Exercise details: Write out every line below with no difference at all.

-------- Data for the task

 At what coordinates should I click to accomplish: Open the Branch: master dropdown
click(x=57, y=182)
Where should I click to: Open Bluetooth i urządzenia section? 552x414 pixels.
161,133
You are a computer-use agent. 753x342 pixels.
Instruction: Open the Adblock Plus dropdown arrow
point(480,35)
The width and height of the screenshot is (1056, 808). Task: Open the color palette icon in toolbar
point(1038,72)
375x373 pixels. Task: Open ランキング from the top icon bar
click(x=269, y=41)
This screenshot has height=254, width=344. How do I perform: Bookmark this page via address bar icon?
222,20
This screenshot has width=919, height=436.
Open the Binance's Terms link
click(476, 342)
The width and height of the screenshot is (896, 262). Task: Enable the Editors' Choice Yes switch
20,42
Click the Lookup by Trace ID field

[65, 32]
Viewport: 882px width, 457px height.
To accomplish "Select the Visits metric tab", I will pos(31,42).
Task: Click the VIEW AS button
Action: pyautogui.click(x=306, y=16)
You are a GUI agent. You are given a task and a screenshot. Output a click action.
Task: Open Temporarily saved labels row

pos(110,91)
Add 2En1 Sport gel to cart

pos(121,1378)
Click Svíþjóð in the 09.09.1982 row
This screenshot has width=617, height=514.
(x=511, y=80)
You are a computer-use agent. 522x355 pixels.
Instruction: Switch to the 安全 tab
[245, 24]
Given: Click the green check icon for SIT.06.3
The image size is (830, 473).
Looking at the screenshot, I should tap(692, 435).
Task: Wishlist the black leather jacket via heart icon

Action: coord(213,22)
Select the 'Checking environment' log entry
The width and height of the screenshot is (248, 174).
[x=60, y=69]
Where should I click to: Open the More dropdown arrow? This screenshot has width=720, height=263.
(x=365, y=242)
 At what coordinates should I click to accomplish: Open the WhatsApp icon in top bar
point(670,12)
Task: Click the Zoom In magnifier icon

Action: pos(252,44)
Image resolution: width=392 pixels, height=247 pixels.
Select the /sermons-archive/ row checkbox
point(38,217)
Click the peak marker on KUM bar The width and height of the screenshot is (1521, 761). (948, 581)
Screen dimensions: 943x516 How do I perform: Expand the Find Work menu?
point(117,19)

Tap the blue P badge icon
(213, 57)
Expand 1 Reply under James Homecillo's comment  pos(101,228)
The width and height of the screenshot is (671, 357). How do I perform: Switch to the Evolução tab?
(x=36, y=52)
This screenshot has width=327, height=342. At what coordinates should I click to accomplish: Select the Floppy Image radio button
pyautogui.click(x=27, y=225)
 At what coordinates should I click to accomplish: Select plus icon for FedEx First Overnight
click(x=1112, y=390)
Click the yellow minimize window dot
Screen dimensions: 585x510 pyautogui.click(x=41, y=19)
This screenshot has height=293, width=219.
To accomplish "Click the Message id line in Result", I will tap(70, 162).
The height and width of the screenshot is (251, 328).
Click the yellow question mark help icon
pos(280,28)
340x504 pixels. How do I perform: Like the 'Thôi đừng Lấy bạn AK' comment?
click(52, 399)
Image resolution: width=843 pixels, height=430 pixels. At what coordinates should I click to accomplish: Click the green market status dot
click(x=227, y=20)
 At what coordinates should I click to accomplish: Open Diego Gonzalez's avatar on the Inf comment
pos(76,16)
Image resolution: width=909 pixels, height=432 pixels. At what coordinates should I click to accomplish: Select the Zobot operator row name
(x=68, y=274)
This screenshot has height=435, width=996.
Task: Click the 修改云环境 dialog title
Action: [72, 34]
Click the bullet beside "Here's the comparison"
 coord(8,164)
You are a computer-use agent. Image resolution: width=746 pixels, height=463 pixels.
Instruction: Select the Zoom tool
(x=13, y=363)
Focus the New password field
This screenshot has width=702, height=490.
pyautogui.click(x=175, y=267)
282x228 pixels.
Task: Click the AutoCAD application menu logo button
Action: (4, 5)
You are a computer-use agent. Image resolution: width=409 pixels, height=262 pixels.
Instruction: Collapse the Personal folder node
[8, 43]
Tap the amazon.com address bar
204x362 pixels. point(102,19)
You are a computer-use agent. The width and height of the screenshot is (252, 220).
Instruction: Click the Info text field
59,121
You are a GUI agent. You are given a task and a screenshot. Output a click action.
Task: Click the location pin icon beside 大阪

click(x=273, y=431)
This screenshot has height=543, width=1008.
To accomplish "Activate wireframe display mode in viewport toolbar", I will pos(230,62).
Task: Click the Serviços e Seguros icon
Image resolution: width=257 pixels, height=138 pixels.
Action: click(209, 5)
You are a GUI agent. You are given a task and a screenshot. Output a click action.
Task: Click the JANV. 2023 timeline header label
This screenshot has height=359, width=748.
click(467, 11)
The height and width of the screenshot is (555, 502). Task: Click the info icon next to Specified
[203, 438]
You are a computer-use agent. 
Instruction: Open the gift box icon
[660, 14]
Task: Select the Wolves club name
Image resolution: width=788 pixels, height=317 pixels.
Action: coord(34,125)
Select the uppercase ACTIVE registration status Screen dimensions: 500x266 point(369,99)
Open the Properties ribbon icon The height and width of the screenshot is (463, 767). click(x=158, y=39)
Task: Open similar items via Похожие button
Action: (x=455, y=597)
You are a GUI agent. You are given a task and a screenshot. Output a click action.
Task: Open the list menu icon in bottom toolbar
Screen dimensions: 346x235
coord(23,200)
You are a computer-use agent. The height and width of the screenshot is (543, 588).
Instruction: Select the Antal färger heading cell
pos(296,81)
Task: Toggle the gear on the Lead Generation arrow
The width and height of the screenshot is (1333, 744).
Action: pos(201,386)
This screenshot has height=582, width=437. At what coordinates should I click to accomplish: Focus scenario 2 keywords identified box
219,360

----------------

Task output:
 At what coordinates should I click to accomplish: Open the Branch: master dropdown
click(x=57, y=182)
Where should I click to: Open Bluetooth i urządzenia section? 552x414 pixels.
161,133
You are a computer-use agent. 753x342 pixels.
Instruction: Open the Adblock Plus dropdown arrow
point(480,35)
The width and height of the screenshot is (1056, 808). Task: Open the color palette icon in toolbar
point(1038,72)
375x373 pixels. Task: Open ランキング from the top icon bar
click(x=269, y=41)
This screenshot has height=254, width=344. How do I perform: Bookmark this page via address bar icon?
222,20
This screenshot has width=919, height=436.
Open the Binance's Terms link
click(476, 342)
The width and height of the screenshot is (896, 262). Task: Enable the Editors' Choice Yes switch
20,42
Click the Lookup by Trace ID field

[65, 32]
Viewport: 882px width, 457px height.
To accomplish "Select the Visits metric tab", I will pos(31,42).
Task: Click the VIEW AS button
Action: pyautogui.click(x=306, y=16)
You are a GUI agent. You are given a task and a screenshot. Output a click action.
Task: Open Temporarily saved labels row

pos(110,91)
Add 2En1 Sport gel to cart

pos(121,1378)
Click Svíþjóð in the 09.09.1982 row
This screenshot has width=617, height=514.
(x=511, y=80)
You are a computer-use agent. 522x355 pixels.
Instruction: Switch to the 安全 tab
[245, 24]
Given: Click the green check icon for SIT.06.3
The image size is (830, 473).
Looking at the screenshot, I should tap(692, 435).
Task: Wishlist the black leather jacket via heart icon

Action: coord(213,22)
Select the 'Checking environment' log entry
The width and height of the screenshot is (248, 174).
[x=60, y=69]
Where should I click to: Open the More dropdown arrow? This screenshot has width=720, height=263.
(x=365, y=242)
 At what coordinates should I click to accomplish: Open the WhatsApp icon in top bar
point(670,12)
Task: Click the Zoom In magnifier icon

Action: pos(252,44)
Image resolution: width=392 pixels, height=247 pixels.
Select the /sermons-archive/ row checkbox
point(38,217)
Click the peak marker on KUM bar The width and height of the screenshot is (1521, 761). (948, 581)
Screen dimensions: 943x516 How do I perform: Expand the Find Work menu?
point(117,19)

Tap the blue P badge icon
(213, 57)
Expand 1 Reply under James Homecillo's comment  pos(101,228)
The width and height of the screenshot is (671, 357). How do I perform: Switch to the Evolução tab?
(x=36, y=52)
This screenshot has width=327, height=342. At what coordinates should I click to accomplish: Select the Floppy Image radio button
pyautogui.click(x=27, y=225)
 At what coordinates should I click to accomplish: Select plus icon for FedEx First Overnight
click(x=1112, y=390)
Click the yellow minimize window dot
Screen dimensions: 585x510 pyautogui.click(x=41, y=19)
This screenshot has height=293, width=219.
To accomplish "Click the Message id line in Result", I will tap(70, 162).
The height and width of the screenshot is (251, 328).
Click the yellow question mark help icon
pos(280,28)
340x504 pixels. How do I perform: Like the 'Thôi đừng Lấy bạn AK' comment?
click(52, 399)
Image resolution: width=843 pixels, height=430 pixels. At what coordinates should I click to accomplish: Click the green market status dot
click(x=227, y=20)
 At what coordinates should I click to accomplish: Open Diego Gonzalez's avatar on the Inf comment
pos(76,16)
Image resolution: width=909 pixels, height=432 pixels. At what coordinates should I click to accomplish: Select the Zobot operator row name
(x=68, y=274)
This screenshot has height=435, width=996.
Task: Click the 修改云环境 dialog title
Action: [72, 34]
Click the bullet beside "Here's the comparison"
 coord(8,164)
You are a computer-use agent. Image resolution: width=746 pixels, height=463 pixels.
Instruction: Select the Zoom tool
(x=13, y=363)
Focus the New password field
This screenshot has width=702, height=490.
pyautogui.click(x=175, y=267)
282x228 pixels.
Task: Click the AutoCAD application menu logo button
Action: (4, 5)
You are a computer-use agent. Image resolution: width=409 pixels, height=262 pixels.
Instruction: Collapse the Personal folder node
[8, 43]
Tap the amazon.com address bar
204x362 pixels. point(102,19)
You are a computer-use agent. The width and height of the screenshot is (252, 220).
Instruction: Click the Info text field
59,121
You are a GUI agent. You are given a task and a screenshot. Output a click action.
Task: Click the location pin icon beside 大阪

click(x=273, y=431)
This screenshot has height=543, width=1008.
To accomplish "Activate wireframe display mode in viewport toolbar", I will pos(230,62).
Task: Click the Serviços e Seguros icon
Image resolution: width=257 pixels, height=138 pixels.
Action: click(209, 5)
You are a GUI agent. You are given a task and a screenshot. Output a click action.
Task: Click the JANV. 2023 timeline header label
This screenshot has height=359, width=748.
click(467, 11)
The height and width of the screenshot is (555, 502). Task: Click the info icon next to Specified
[203, 438]
You are a computer-use agent. 
Instruction: Open the gift box icon
[660, 14]
Task: Select the Wolves club name
Image resolution: width=788 pixels, height=317 pixels.
Action: coord(34,125)
Select the uppercase ACTIVE registration status Screen dimensions: 500x266 point(369,99)
Open the Properties ribbon icon The height and width of the screenshot is (463, 767). click(x=158, y=39)
Task: Open similar items via Похожие button
Action: (x=455, y=597)
You are a GUI agent. You are given a task and a screenshot. Output a click action.
Task: Open the list menu icon in bottom toolbar
Screen dimensions: 346x235
coord(23,200)
You are a computer-use agent. The height and width of the screenshot is (543, 588).
Instruction: Select the Antal färger heading cell
pos(296,81)
Task: Toggle the gear on the Lead Generation arrow
The width and height of the screenshot is (1333, 744).
Action: pos(201,386)
This screenshot has height=582, width=437. At what coordinates should I click to accomplish: Focus scenario 2 keywords identified box
219,360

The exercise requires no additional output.